Archaeal nitrification in the ocean

Abstract

Marine Crenarchaeota are the most abundant single group of prokaryotes in the ocean, but their physiology and role in marine biogeochemical cycles are unknown. Recently, a member of this clade was isolated from a sea aquarium and shown to be capable of nitrification, tentatively suggesting that Crenarchaeota may play a role in the oceanic nitrogen cycle. We enriched a crenarchaeote from North Sea water and showed that its abundance, and not that of bacteria, correlates with ammonium oxidation to nitrite. A time series study in the North Sea revealed that the abundance of the gene encoding for the archaeal ammonia monooxygenase alfa subunit (amoA) is correlated with a decline in ammonium concentrations and with the abundance of Crenarchaeota. Remarkably, the archaeal amoA abundance was 1-2 orders of magnitude higher than those of bacterial nitrifiers, which are commonly thought to mediate the oxidation of ammonium to nitrite in marine environments.

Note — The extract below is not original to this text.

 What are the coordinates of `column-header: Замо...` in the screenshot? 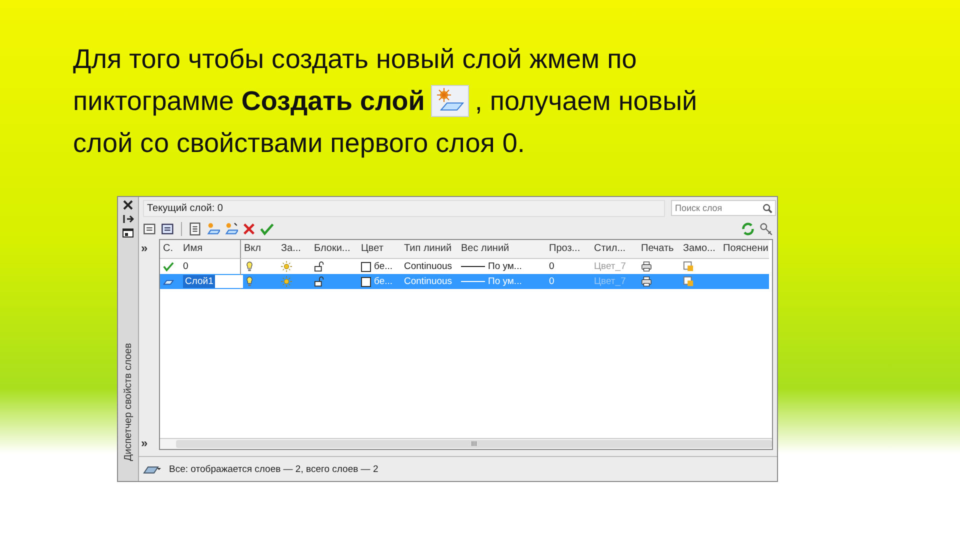 It's located at (700, 250).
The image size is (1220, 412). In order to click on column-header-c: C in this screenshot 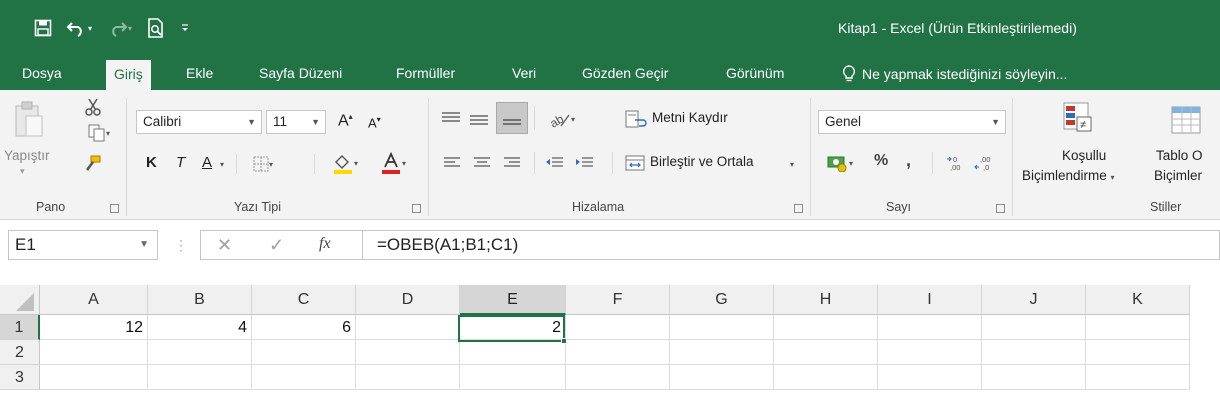, I will do `click(304, 300)`.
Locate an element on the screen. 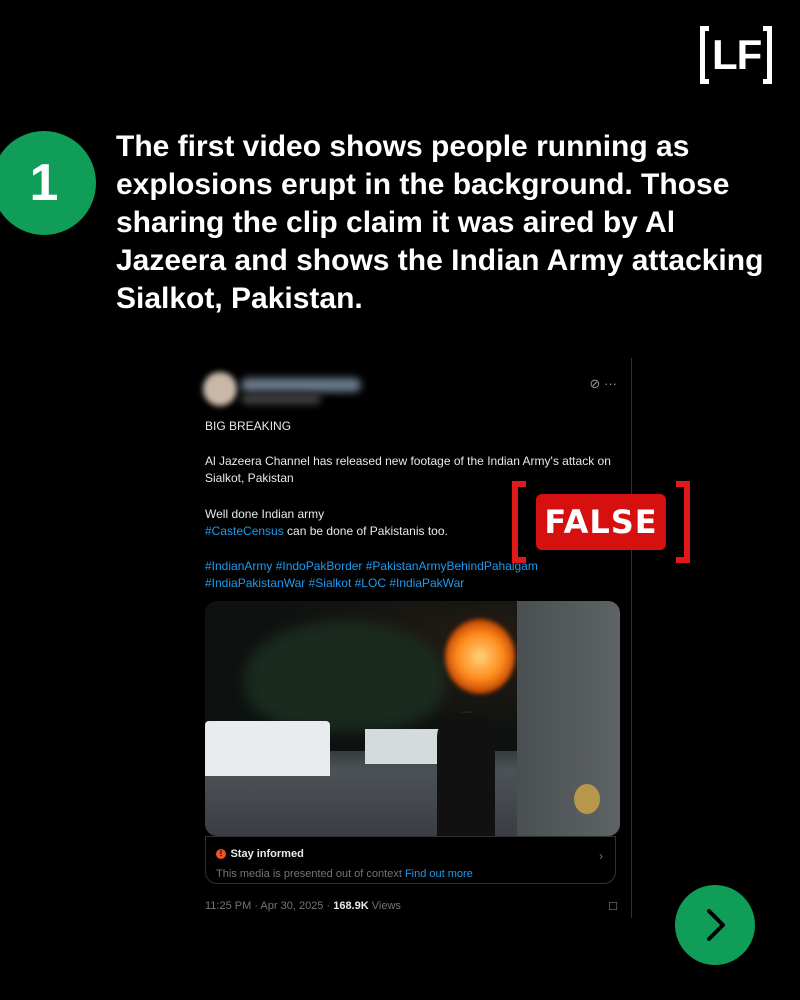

Analysis of Atlantic waters of the upper 1,000 m, where most of the ammonium regeneration and oxidation takes place, showed that crenarchaeotal amoA copy numbers are also 1-3 orders of magnitude higher than those of bacterial amoA. Our data thus suggest a major role for Archaea in oceanic nitrification.

Fig. 1.

Archaeal nitrification in an enrichment culture of a crenarchaeote from the North Sea. (Upper) Nutrient concentrations (micromolar) in the course of the experiment. (Lower) Crenarchaeotal, eubacterial, and β- and γ-proteobacterial cell numbers (cells per milliliter) as determined by CARD-FISH (18). Aged seawater from a large mesocosm experiment (see text and Materials and Methods) with added inorganic nutrients was incubated at two different temperatures in the dark. The data shown are those obtained at 25°C. The crenarchaeotal population in our enrichment culture was shown to consist of a single species, phylogenetically closely related to North Sea Crenarchaeota (Figs. 3–5).

Fig. 2.

Phylogenetic analyses of archaeal amoA recovered from the enrichment culture (red), the North Sea (blue), and the Atlantic Ocean (green). Neighbor-joining bootstrap tree of 594-bp-long amoA-like nucleotide sequences published by Francis et al. (14) and Könneke et al. (10) to which we added our partial sequences (217 bp) using the ARB parsimony tool. The amoA gene recovered from the incubation experiment is closely related (91% nucleotide identity) to that of Candidatus “N. maritimus” (10) and of the Sargasso Sea environmental sequences (20) (up to 90% nucleotide identity). The amoA recovered from the North Sea time series is also closely related to that of Candidatus “N. maritimus” (91% nucleotide identity) and some Sargasso Sea environmental sequences (98% nucleotide identity).

Fig. 3.

Crenarchaeotal abundance in the North Sea between August 2002 and July 2003 as a response to changing nutrient concentrations. (Top) Nutrient concentrations (micromolar). (Middle) Cell abundances (cells per milliliter) of Crenarchaeota as determined by CARD-FISH (18) and abundances of 16S rDNA copies of Crenarchaeota as determined by QPCR (see Materials and Methods). (Bottom) Abundances of archaeal and β-proteobacterial amoA copy numbers as determined by QPCR. The sharp increases in crenarchaeotal cell numbers and archaeal amoA copy numbers in November and January co-occur with the transformation of ammonia to nitrate. In contrast, a far less pronounced increase in amoA copy numbers of β-proteobacterial ammonia oxidizers was observed in this period (≈1.0 × 10⁴) compared with the rest of the year (≈2.3 × 10³).